Eventually, the HBC and North West Company are forced to merge, ending a proud Red River Colony tradition of setting your enemy’s house on fire and watching the smouldering remains crumble to the ground.

 

1869-70

After increasing numbers of English-speaking Protestants pour into the Red River Valley from Ontario, the Métis decide they’ve had enough.

Under the leadership of Louis Riel, the Métis seize control of Upper Fort Garry, establish a provisional government and convince Ottawa Manitoba belongs in Canada.

Riel then flees an approaching army, hides out in the U.S., gets elected to Parliament and leads another rebellion in Saskatchewan, not necessarily in that order. He then gets hanged in Regina because he refuses to plead insanity.

Every September, we commemorate the killing of our provincial founder by our evil neighbours in Saskatchewan by defeating the Roughriders at the Banjo Bowl, no matter how terrible the Blue Bombers happen to be that season.

 

1890-94

As more and more Anglos arrive in Manitoba, the provincial government decides it’s time to stop simply annoying their own Métis and also drive francophones in Quebec into a frenzy. The province passes new legislation that removes funding for Protestant and Catholic schools, which goes against the spirit of equal rights for French and English in Manitoba.
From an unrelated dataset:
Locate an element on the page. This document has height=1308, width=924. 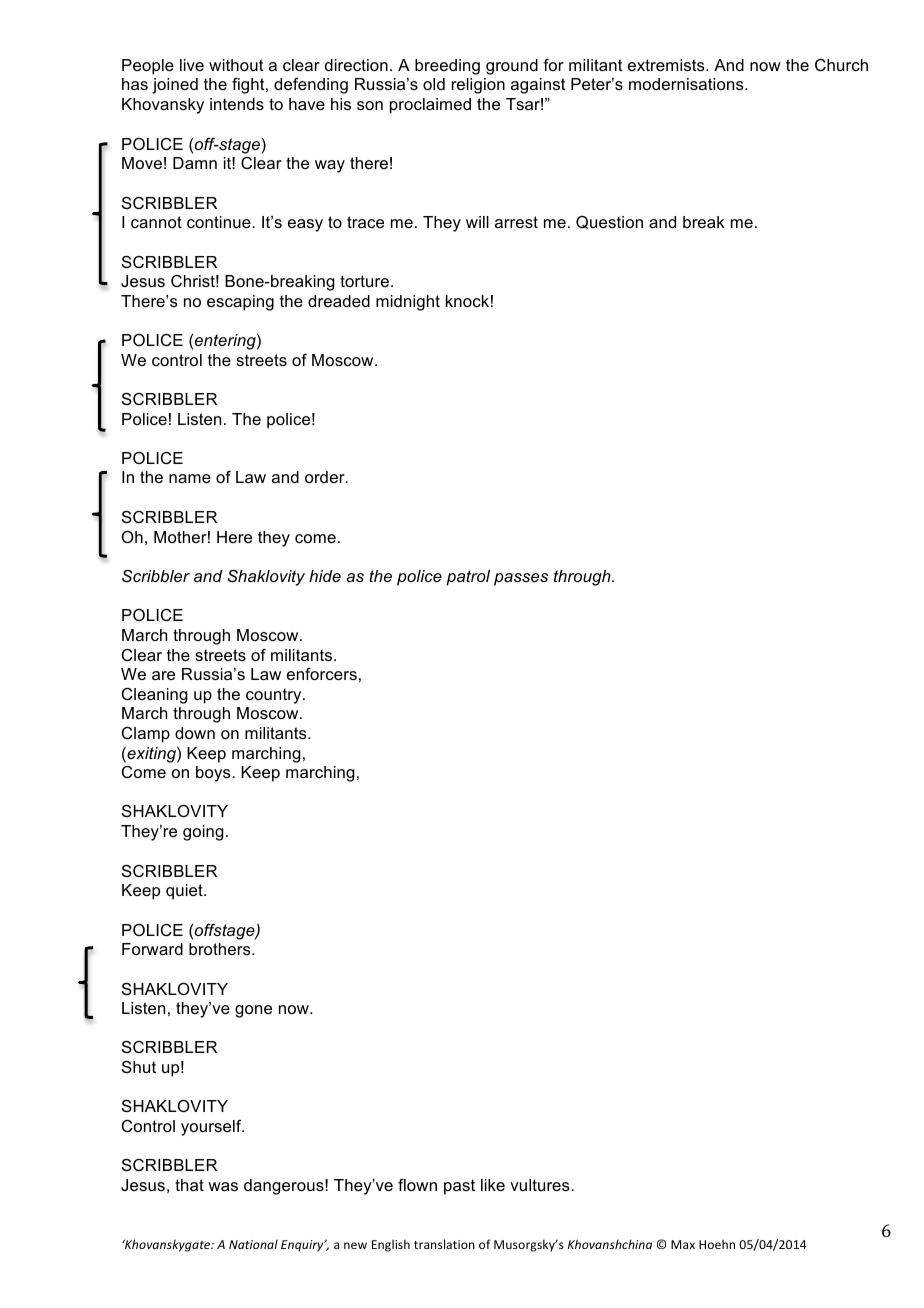
down is located at coordinates (195, 733).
This move unwittingly sends the entire country into a political tizzy that eventually topples the Conservative government and plants the seeds of modern Quebec nationalism.

Today, these events are known as the Manitoba Schools Question, at least to the handful of Manitobans who paid attention in school when this question received 10 minutes of attention.

 

1970

With Manitoba poised to turn 100, the province creates Festival du Voyageur to celebrate Winnipeg’s history as the centre of the fur trade, francophone culture and violent recriminations between people who speak different languages.
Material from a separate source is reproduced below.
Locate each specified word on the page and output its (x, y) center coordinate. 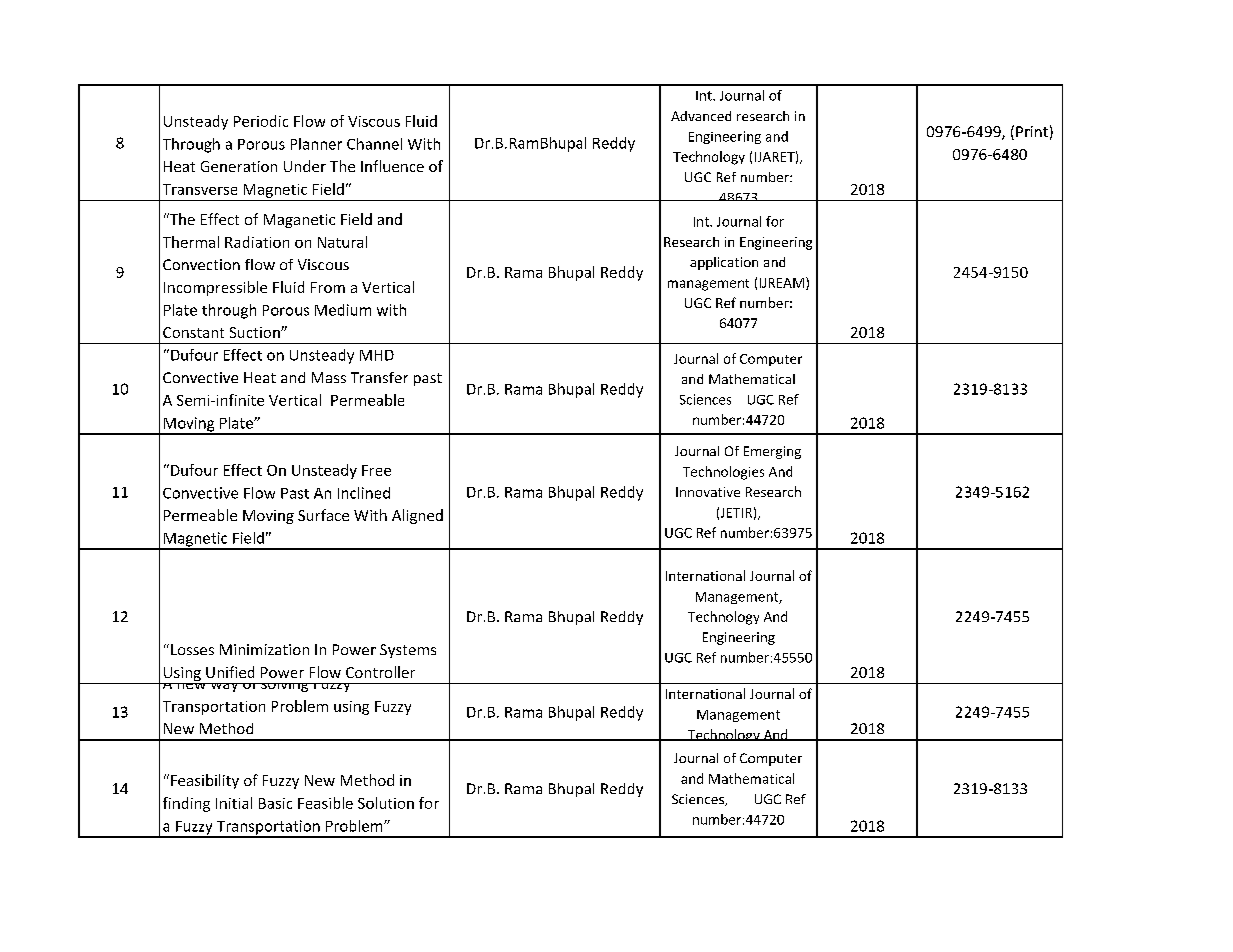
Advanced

No violence actually takes place at the festival, although beard-growing is permitted. Today, we commemorate these events by thinking violent thoughts about heavily bearded hipsters.

 

2014

Now 44, Festival du Voyageur is middle-aged but enjoying a rather hedonistic mid-life crisis.

There are many tents at Festival where patrons can purchase alcohol. There’s an outdoor snow bar on the festival grounds and a new tent planned for the ice on the Red River.

The old divisions between French and English have receded, as Winnipeggers are united in a single cause — consuming enough booze to forget it’s still February.